I believe there are dynamic ip addresses that do not link to an indivdual.
Also, I believe currently, this information is not centralized and it is not available to government or anyone else unless there is due cause...sadly I believe patriot act did away with necessity of warrant.
I am concerned because I believe a digital identifier would be possible to track purchases as well as political (or any other) thot. Also, in many ways, the government is inept; I have no doubt that such data bases could be hacked and our information could be stollen, modified, etc.
It is a really baaaaad idea!!!!!!!!!!!
No IP, dynamic or static, can identify a person. They only identify a computer. But those records are kept, so a dynamic IP doesn't protect the identity of a computer.

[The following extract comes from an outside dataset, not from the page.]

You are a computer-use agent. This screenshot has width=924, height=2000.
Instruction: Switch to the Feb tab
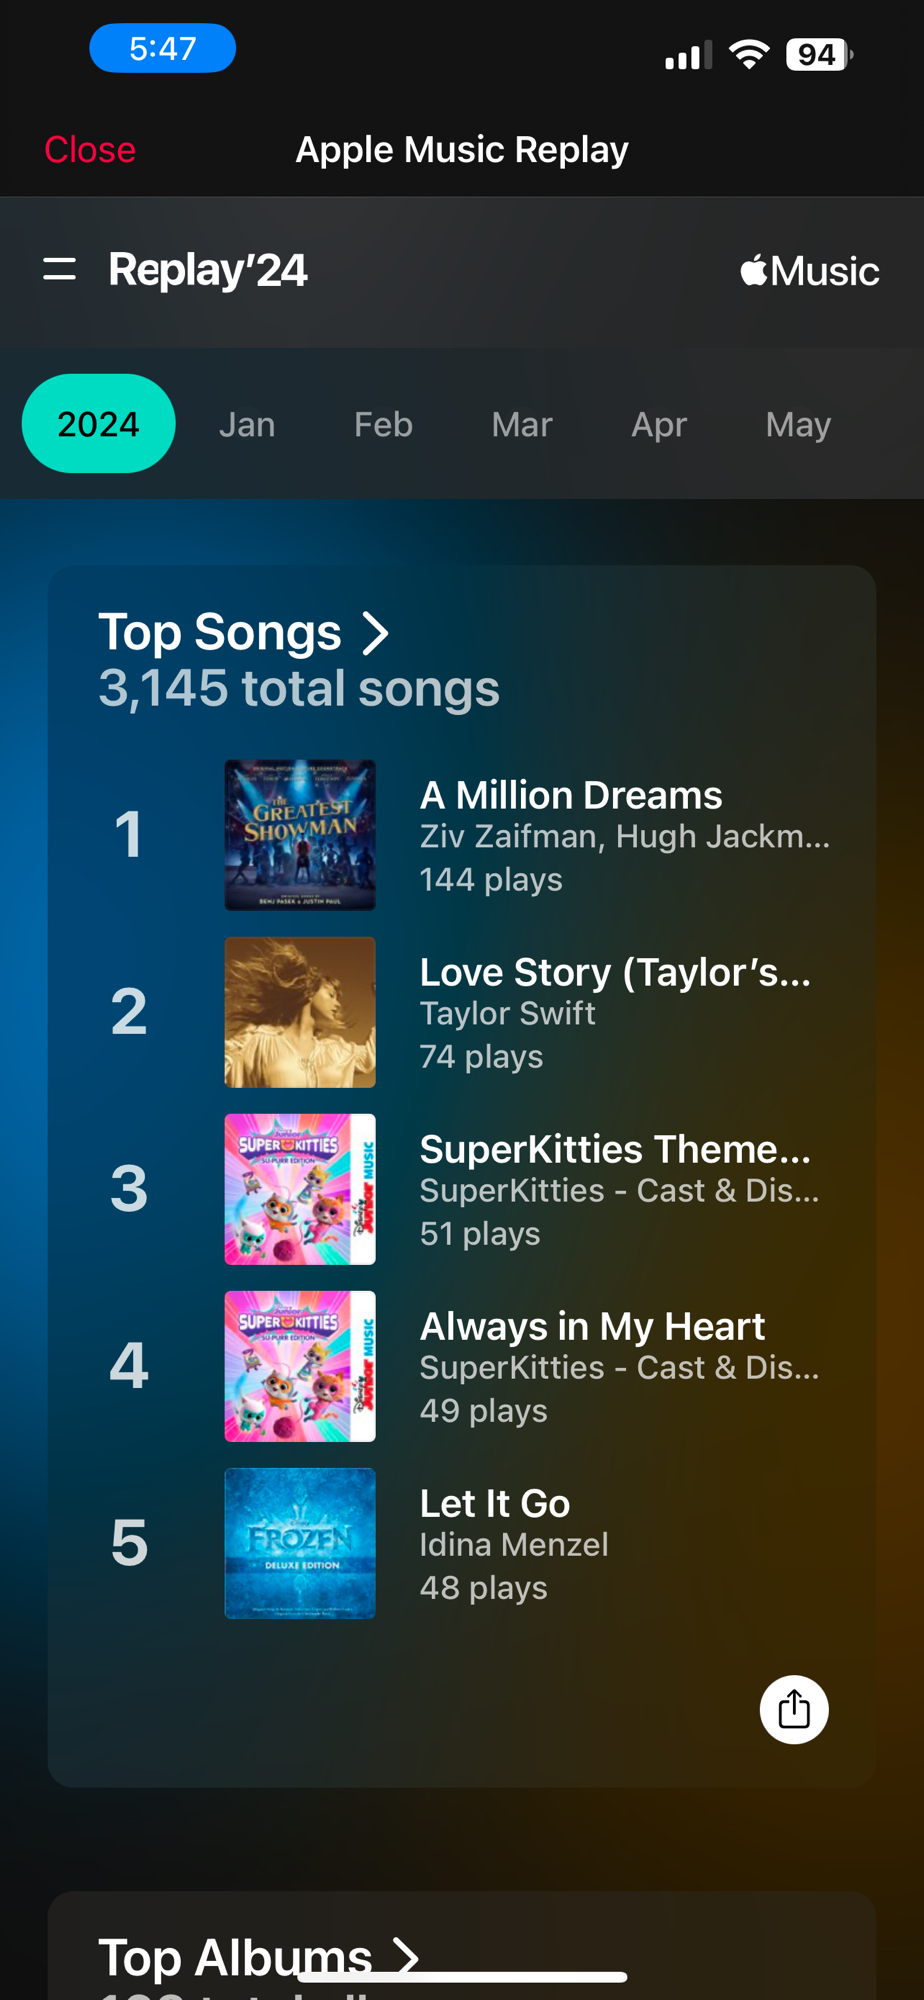(383, 425)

The ISP knows which box asked for a dynamic IP by its MAC address, and the MAC address is globally unique unless tampered with. Very few people know how to do that.

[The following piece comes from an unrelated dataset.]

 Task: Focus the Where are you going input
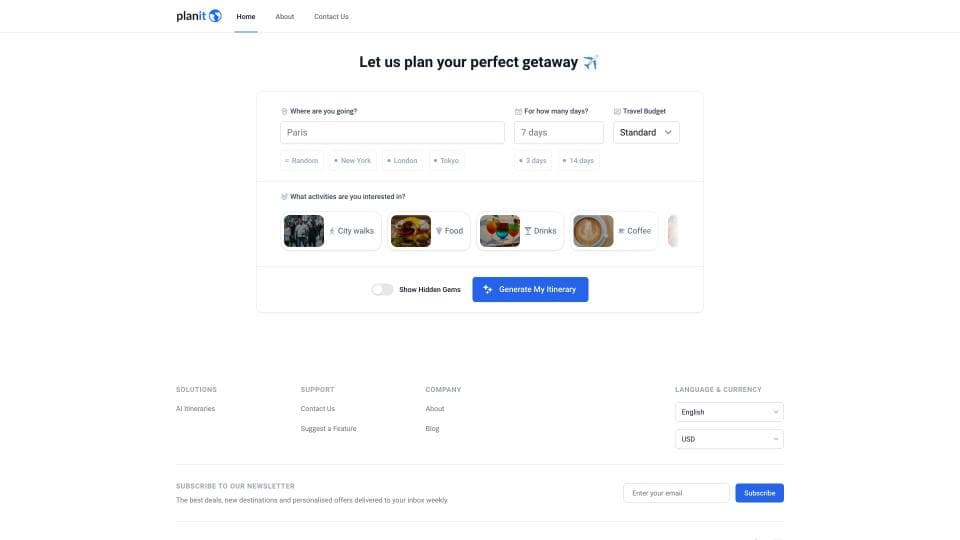[x=392, y=132]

But it is technically possible to implement a system like one in airports, for example. Anyone can turn the laptop on and connect to a wireless hot spot. But the only page you get is the sign-on page. There you have to type your name and password, and then you will be allowed onto the network. This can be implemented by consumer level ISPs.
But business level ISPs can't do that. This is because too much communication in business occurs not between people but between computers. Those boxes need Internet access, but they aren't associated with any particular human, and they are not controlled by that human when they do their Windows updates or remote backup / rsync or web serving or SMTP mail or whatever.
One more possibility is to mandate that all US web sites only serve content to US visitors who are authenticated. But that will backfire because we'll be reading Asian news instead, and they are far less favorable to Obama than the local media. Google will go out of business, and Baidu will become #1 (we don't care what Chinese gov't collects about us, and neither does the Chinese gov't.)
Schmidt stressed today that anonymity and pseudonymity will remain possible on the Internet. “I don't have to get a credential if I don't want to,” he said. There's no chance that “a centralized database will emerge,” and “we need the private sector to lead the implementation of this,” he said.
Yup. Absolutely no chance. Right. Absolutely.